Казалось, катамаран приближался к айсбергу. Суденышко шло на белую стену, как на таран…
Но вместо таранного удара был удар по глазам плеснувшей в лицо белизны. И опять — фонтанное поле, но уже с иным рисунком танцующих струй. И женщина в красном. За ее спиной — спокойный свет декоративно увеличенного Сатурна с контрастно-угольной тенью Кольца. Кир-Кор, неподвижно стоя со скрещенными на груди руками, смотрел на Винату. Вернее — на смуглую ипостась Биргитты Эдельстам… В красном Биргитта очень напоминала Винату фестиваля в Созополе. Ту, с которой он два года назад целовался на теплом песке у опрокинутой вверх дном лодки. Ночь любви случилась безлунная, звездная, фонтанирующий весельем Созополь светил огнями через залив, пахло морем, фиалками, спелой вишней и дымом догорающего на холме костра, и этот смешанный аромат долго потом снился ему в Россоше на Новастре.
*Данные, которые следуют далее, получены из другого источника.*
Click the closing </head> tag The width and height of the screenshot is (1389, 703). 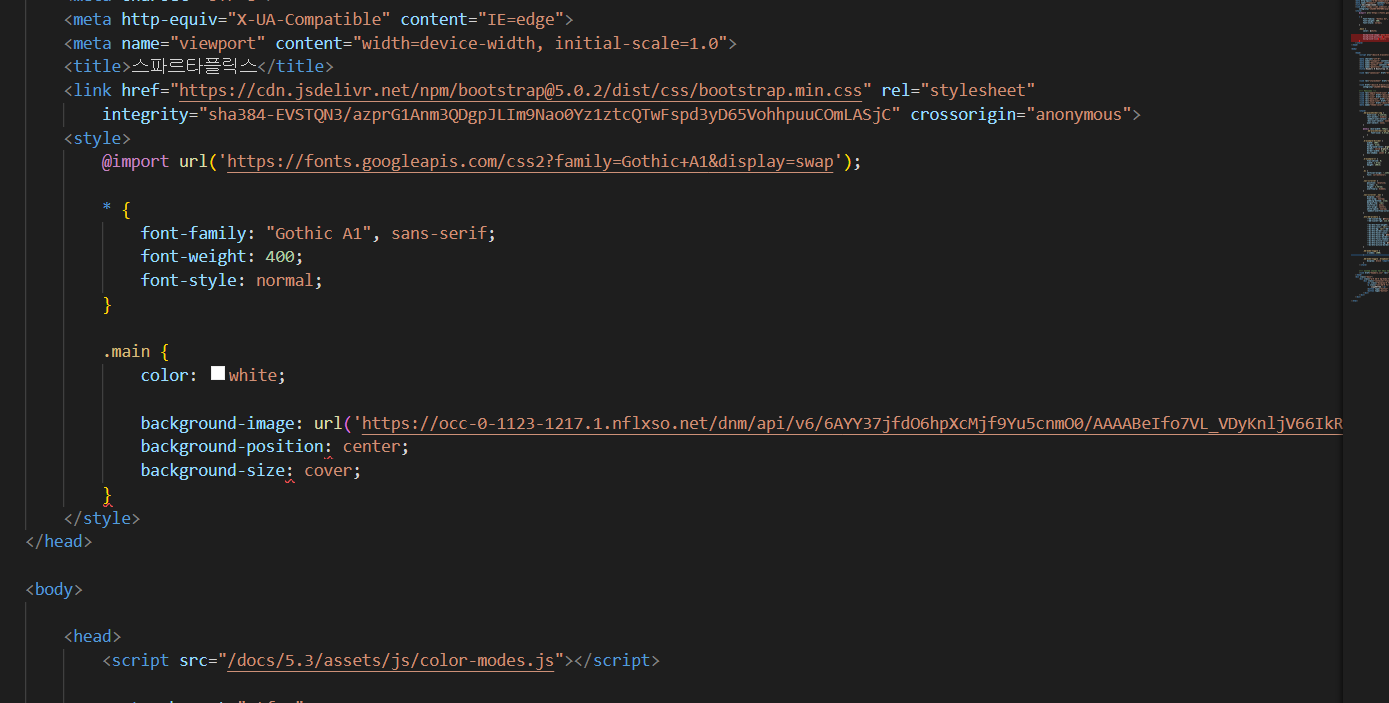click(x=58, y=541)
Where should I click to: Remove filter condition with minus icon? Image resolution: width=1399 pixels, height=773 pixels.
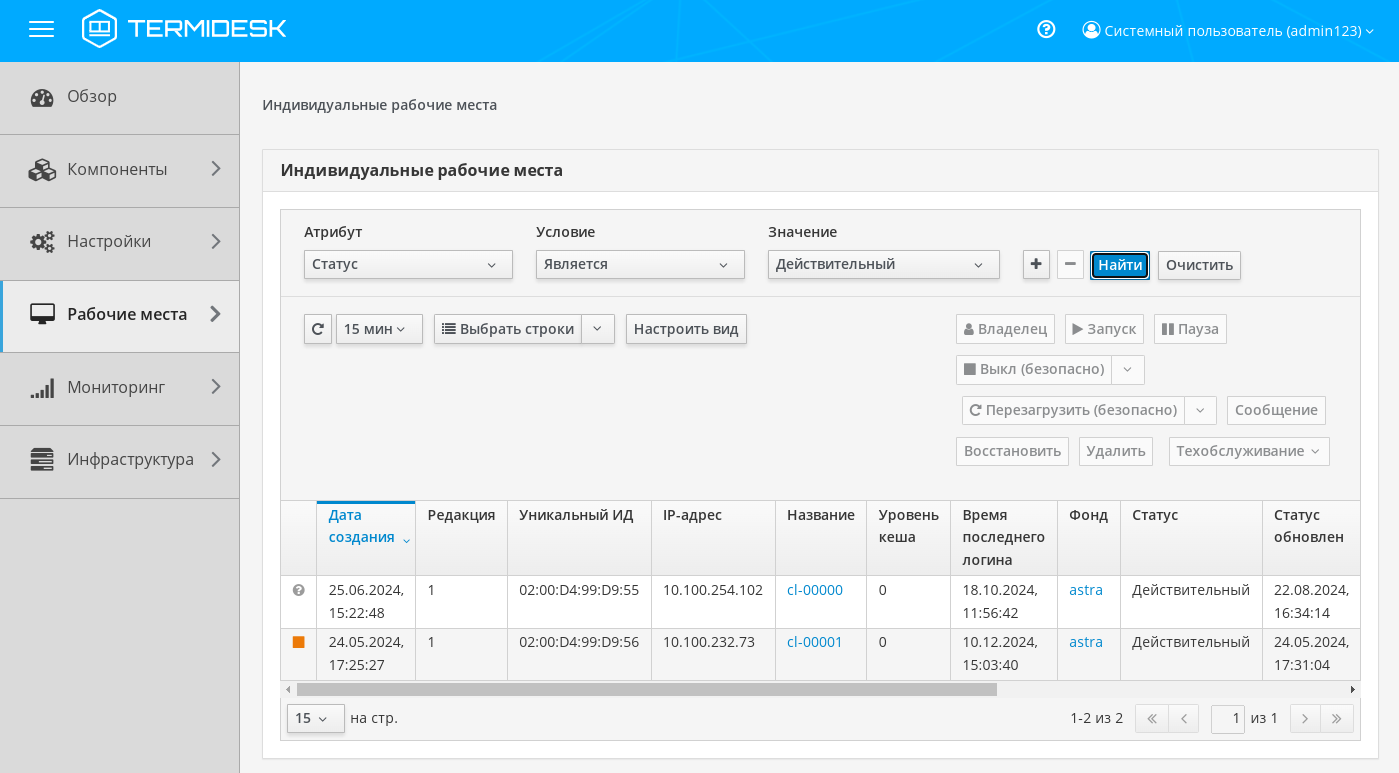1070,264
Снился даже чаще, чем сама Вината. Наверное, это к лучшему. Слишком часто видеть Винату во сне — верный шанс сойти в конце концов с ума от желания и тоски. Возможно, ему было бы легче, если б он знал, что внешность Винаты — мираж, сценический образ…
Музыка набирала немыслимую для открытого пространства глубину и мощь. Звучали волны, звучала вода. Незнакомая ритмика резких, но красивых созвучий. Фигура Винаты умножилась: семь разновеликих фигур в одеждах семи цветов спектрального ряда. Самая крупная, та, которая в фиолетовом, тонула в объединенном сатурново-лунном сиянии. Которая в голубом, купалась в лучах «диадемы» потускневшего острова. А та, что в красном, напрямую скользнула к катамарану, дьявольски правдоподобно возникнув у самого борта перед канатами релинга, и неулыбчиво, мельком взглянула на палубу с высоты своего четырехметрового роста. Кир-Кор, холодея, почувствовал, что это ему неприятно.
Тряхнув головой, многофигурная Вината вскинула подбородок — и запела. Ее голос ошеломлял реализмом присутствия. Больше, впрочем, ошеломляла фигура певицы у борта. Мучительно было видеть ее напряженное горло.
За спинами новых своих друзей Кир-Кор сел на упругий канат релинга и, не глядя на Винату-Биргитту и не вникая в смысл слов ее песни (текст был глуп и не стоил созданной для него мелодии), печально задумался, не понимая, откуда взялась эта печаль. Переливался красками просторный мировой аквариум, где плавали рыбы-образы, рыбы-сны, рыбы-фантомы, на которые Кир-Кор тоже почти не глядел, — и над всем этим реял, все это заполнял, насыщал невыразимо прекрасный голос. И не нужна была особая проницательность, чтоб догадаться: обладательница этого голоса счастлива. По крайней мере — сегодня. «А завтра я ее не увижу», — думал Кир-Кор. Он твердо знал, что завтра он ее не увидит. Об этом кое-кто позаботится. Еще до того, как она проснется, утомленная суетой фестивального вечера. К тому же, если женщина счастлива, вряд ли ей будет приятна незапланированная внезапность в образе позапрошлогоднего любовника.